Hardee lowered his head. “They did not swim, General.” He stopped, fought his temper.

Smith still called out, his voice piercing, the man no more than a few feet away. “What am I to do, sir? The enemy has pushed us hard into the lines just beyond the limits of the city. His artillery has come up. You can hear that now, sir. They are moving men closer to our position right through the swamps and wetlands, sir. I admit, that was a surprise to me. I had hoped they would advance into the chosen avenues, confront our largest guns.”

“We all hoped that, General. Sherman is not a man preparing for suicide. He will continue to advance his troops through any means he has. If that means wading up to their necks in swamp water…that’s what they’re doing.”

“Yes, sir. It seems so, sir.”

Hardee thought of the railroad, the communications to the north, Beauregard, Richmond, any troops that might still come to their aid. But his tactician’s mind swept that away. No, he thought, what we have now is all we are to have.

“General Smith, order the railroad bridge to be burned.
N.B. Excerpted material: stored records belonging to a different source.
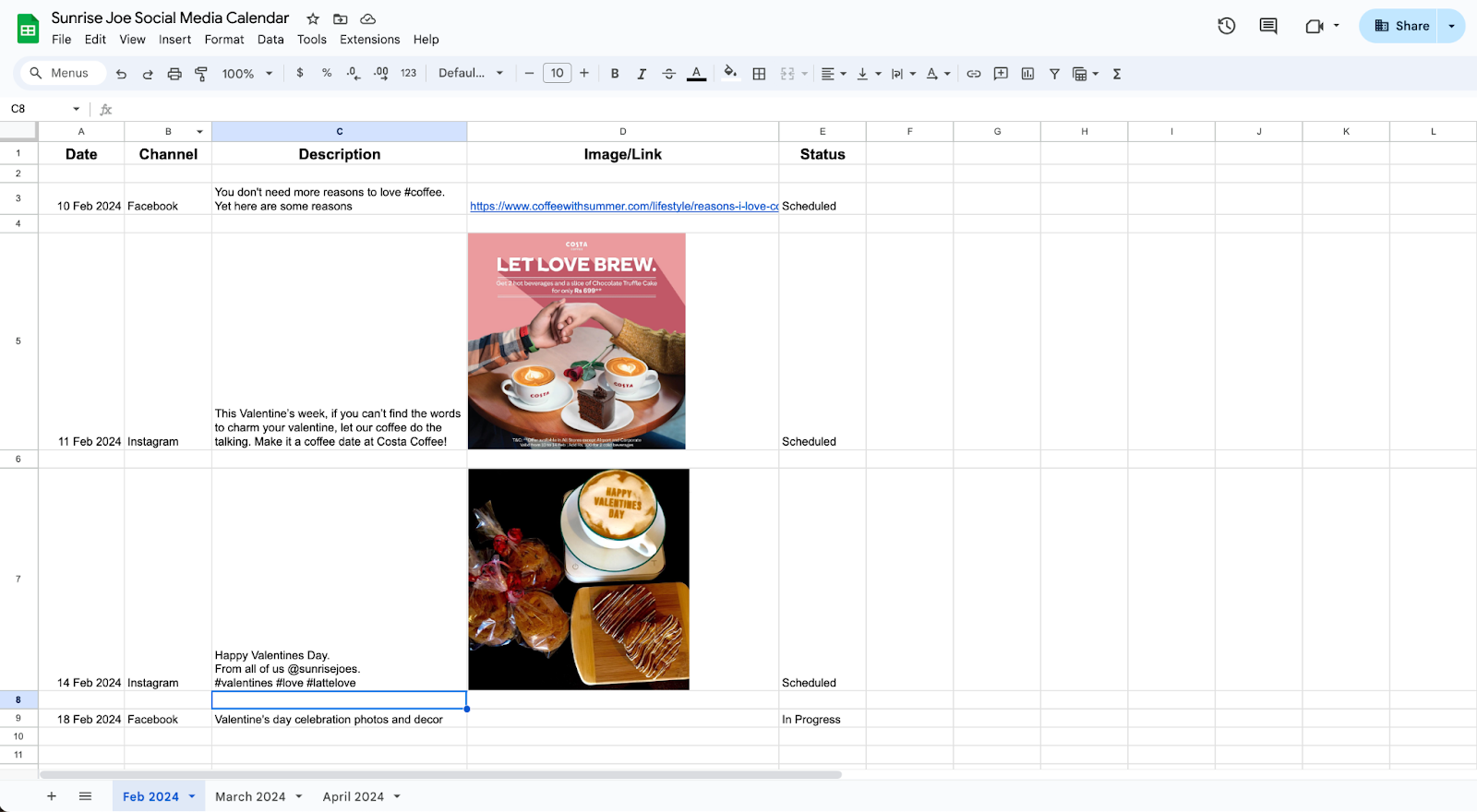This screenshot has height=812, width=1477.
Task: Expand the zoom 100% dropdown
Action: pos(247,74)
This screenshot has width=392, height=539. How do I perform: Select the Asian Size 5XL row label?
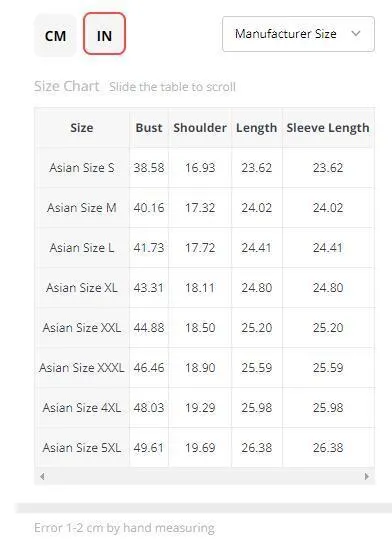click(x=82, y=448)
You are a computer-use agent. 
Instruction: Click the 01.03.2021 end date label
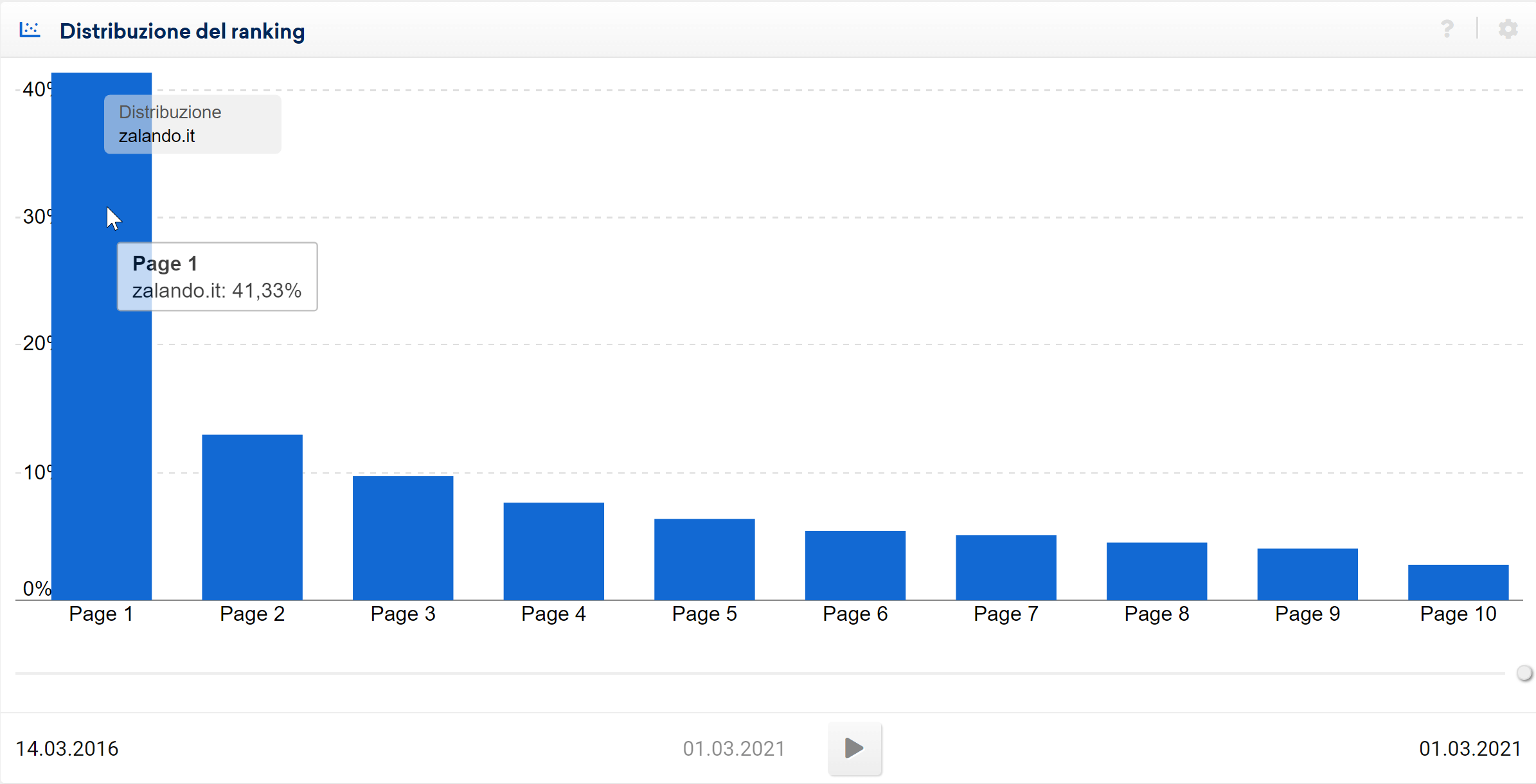[1470, 749]
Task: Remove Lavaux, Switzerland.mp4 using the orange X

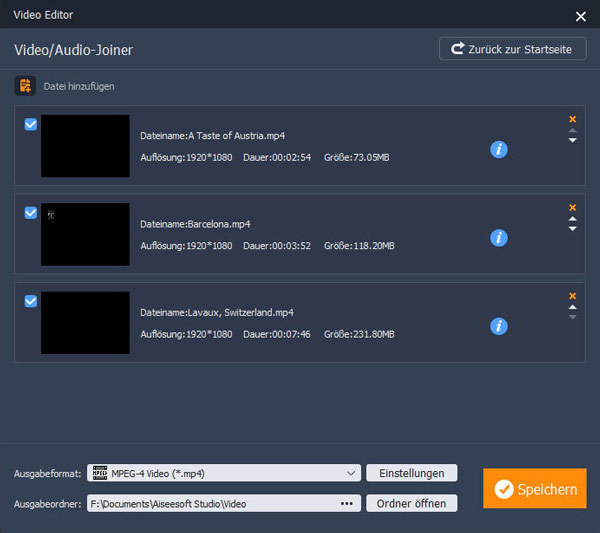Action: click(x=572, y=296)
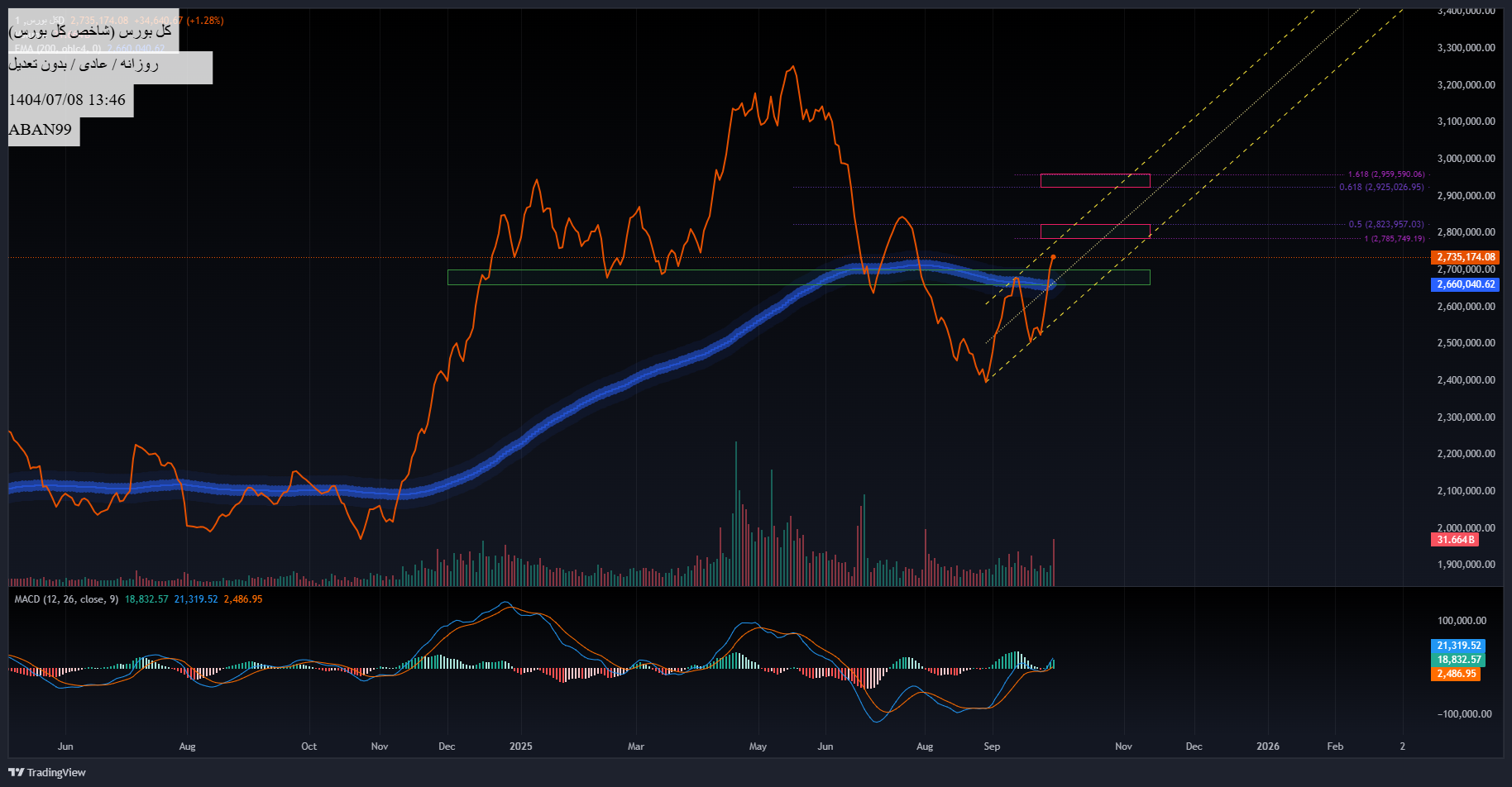The height and width of the screenshot is (787, 1512).
Task: Select the 0.5 Fibonacci level label
Action: coord(1385,224)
Once that is under way, withdraw your men into the lines at the city’s edge. Preserve your artillery. Your men are not veterans. I do not wish to see a stampede. Orderly withdrawal, do you understand?”

Smith appeared ready to cry, and Hardee turned away, had no use for weakness, not now. Smith moved away, called out orders to his staff, more of the urgency none of them needed to hear. Hardee spurred his own horse now, thought of Ambrose Wright, commanding those troops positioned on Hardee’s far left flank.

“Gentlemen, we should inspect our position to the south. If the Federal navy intends to make itself known to us, we should be prepared.”